Perawatan paliatif harus diberikan pada pasien dengan pengobatan radiasi. Mulut rasa
kering disebakan oleh keusakan kelenjar liur mayor maupun minor sewaktu penyinaran. Tidak
banyak yang dilakukan selain menasihatkan pasien untuk makan dengan banyak kuah, membawa
minuman kemanapun pergi dan mencoba memakan dan mengunyah bahan yang rasa asam
sehingga merangsang keluarnya air liur. Gangguan lain adalah mukositis rongga mulut karena
jamur, rasa kaku di daerah leher karena fibrosis jaringan akibat penyinaran, sakit kepala,
kehilangan nafsu makan dan kadang-kadang muntah atau rasa mual ( Roezin, Anida, 2007).

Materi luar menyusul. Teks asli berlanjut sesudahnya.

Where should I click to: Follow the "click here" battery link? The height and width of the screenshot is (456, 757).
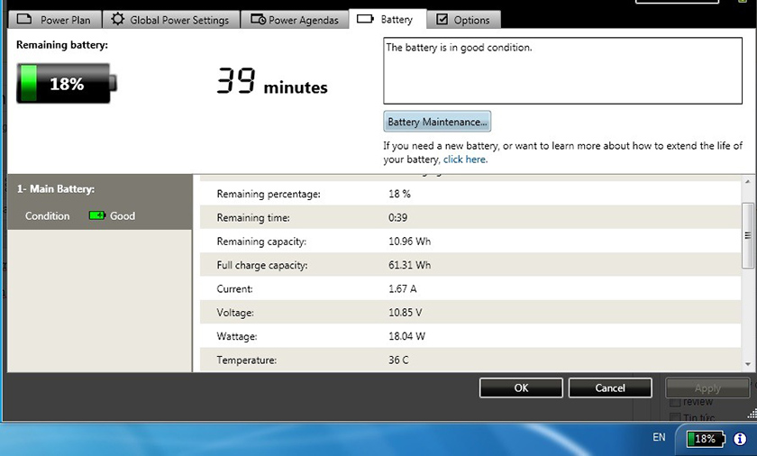coord(464,160)
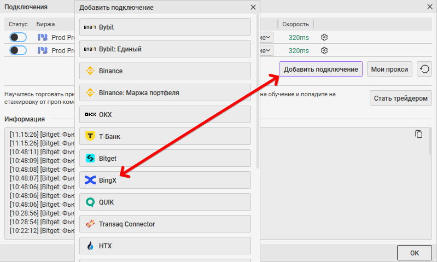The height and width of the screenshot is (262, 437).
Task: Toggle the second connection status switch
Action: [18, 50]
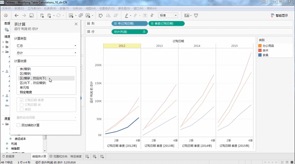Click the 智能显示 button

click(x=279, y=16)
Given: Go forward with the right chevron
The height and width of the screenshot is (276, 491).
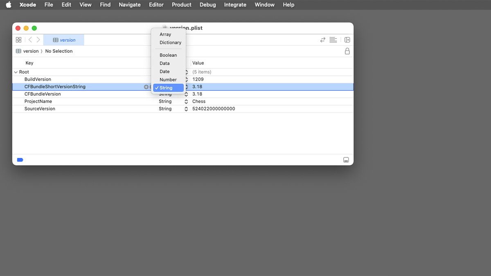Looking at the screenshot, I should point(38,40).
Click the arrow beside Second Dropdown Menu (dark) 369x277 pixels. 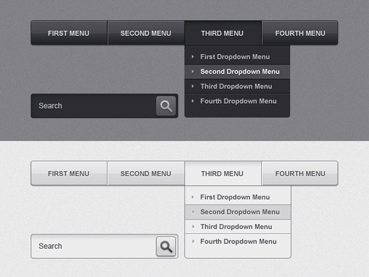pyautogui.click(x=193, y=72)
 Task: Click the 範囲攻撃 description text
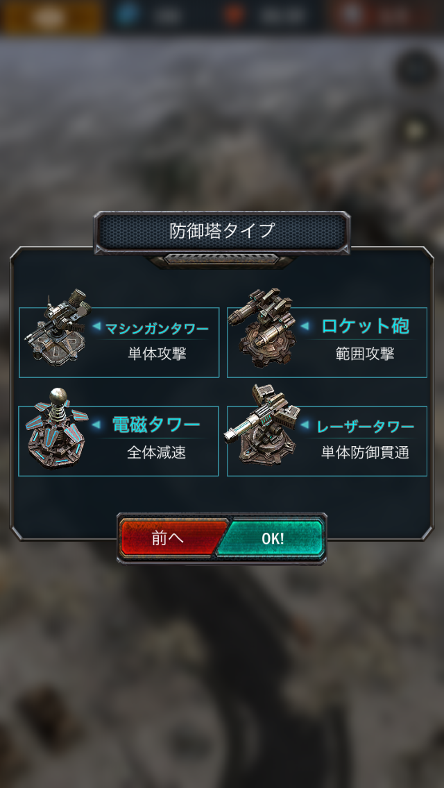point(365,353)
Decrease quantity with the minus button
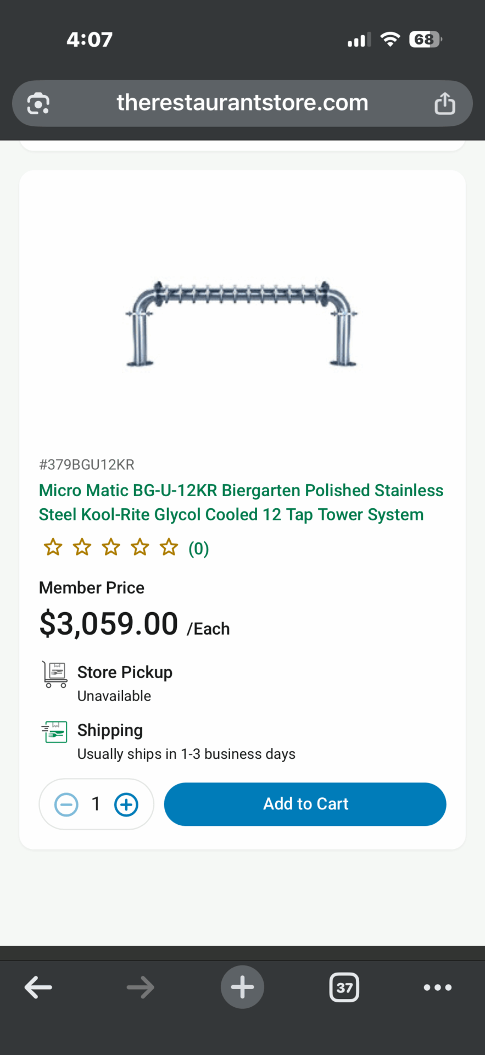Image resolution: width=485 pixels, height=1055 pixels. (x=66, y=805)
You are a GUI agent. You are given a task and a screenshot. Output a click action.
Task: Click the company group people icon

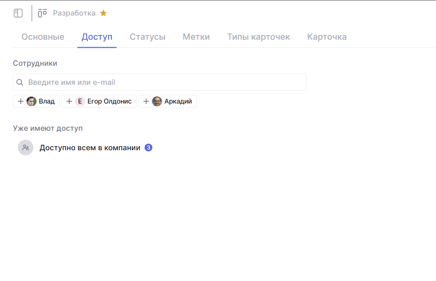(26, 148)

Kesulitan yang timbul pada perawatan pasien pasca pengobatan lengkap dimana tumor
tetap ada (residu) akan kambuh kembali (residif). Dapat pula timbul metastasis jauh pasca
pengobatan seperti ke tulang, paru, hati, otak. Pada kedua keadaan tersebut diatas tidak banyak
tindakan medis yang dapat diberikan selain pengobatan simtomatis untuk meningkatkan kualitas
hidup pasien. Pasien akhirnya meninggal dalam keadaan umum yang buruk , perdarahan dari
hidung dan nasofaring yang tidak dapat dihentikan dan terganggunya fungsi alat-alat vital akibat
metastasis tumor (Fuda Cancer Hospital Guangzhou, 2002 dan Roezin, Anida, 2007).

2.9 Prognosis

Prognosis karsinoma nasofaring secara umum tergantung pada pertumbuhan lokal dan
metastasenya. Karsinoma skuamosa berkeratinasi cenderung lebih agresif daripada yang non
keratinasi dan tidak berdiferensiasi, walau metastase limfatik dan hematogen lebih sering pada
ke-2 tipe yang disebutkan terakhir. Prognosis buruk bila dijumpai limfadenopati, stadium lanjut,
tipe histologik karsinoma skuamus berkeratinasi . Prognosis juga diperburuk oleh beberapa
faktor seperti stadium yang lebih lanjut,usia lebih dari 40 tahun, laki-laki dari pada perempuan
dan ras Cina daripada ras kulit putih (Arima, 2006) .

2.10 Komplikasi

Toksisitas dari radioterapi dapat mencakup xerostomia, hipotiroidisme, fibrosis dari leher
dengan hilangnya lengkap dari jangkauan gerak, trismus, kelainan gigi, dan hipoplasia struktur
otot dan tulang diiradiasi. Retardasi pertumbuhan dapat terjadi sekunder akibat radioterapi
terhadap kelenjar hipofisis. Panhypopituitarism dapat terjadi dalam beberapa kasus. Kehilangan
pendengaran sensorineural mungkin terjadi dengan penggunaan cisplatin dan radioterapi.
Toksisitas ginjal dapat terjadi pada pasien yang menerima cisplatin. Mereka yang menerima
bleomycin beresiko untuk menderita fibrosis paru. Osteonekrosis dari mandibula merupakan
komplikasi langka radioterapi dan sering dihindari dengan perawatan gigi yang tepat (Maqbook,
2000 dan Nasir, 2009).

2.11 Pencegahan

Pemberian vaksinasi pada penduduk yang bertempat tinggal di daerah dengan risiko
tinggi. Penerangan akan kebiasaan hidup yang salah serta mengubah cara memasak makanan
untuk mencegah kesan buruk yang timbul dari bahan-bahan yang berbahaya. Penyuluhan
mengenai lingkungan hidup yang tidak sehat, meningkatkan keadaan sosial-ekonomi dan
berbagai hal yang berkaitan dengan kemungkinan- kemungkinan faktor penyebab. Akhir sekali,
melakukan tes serologik IgA-anti VCA dan IgA anti EA bermanfaat dalam menemukan
karsinoma nasofaring lebih dini (Tirtaamijaya, 2009).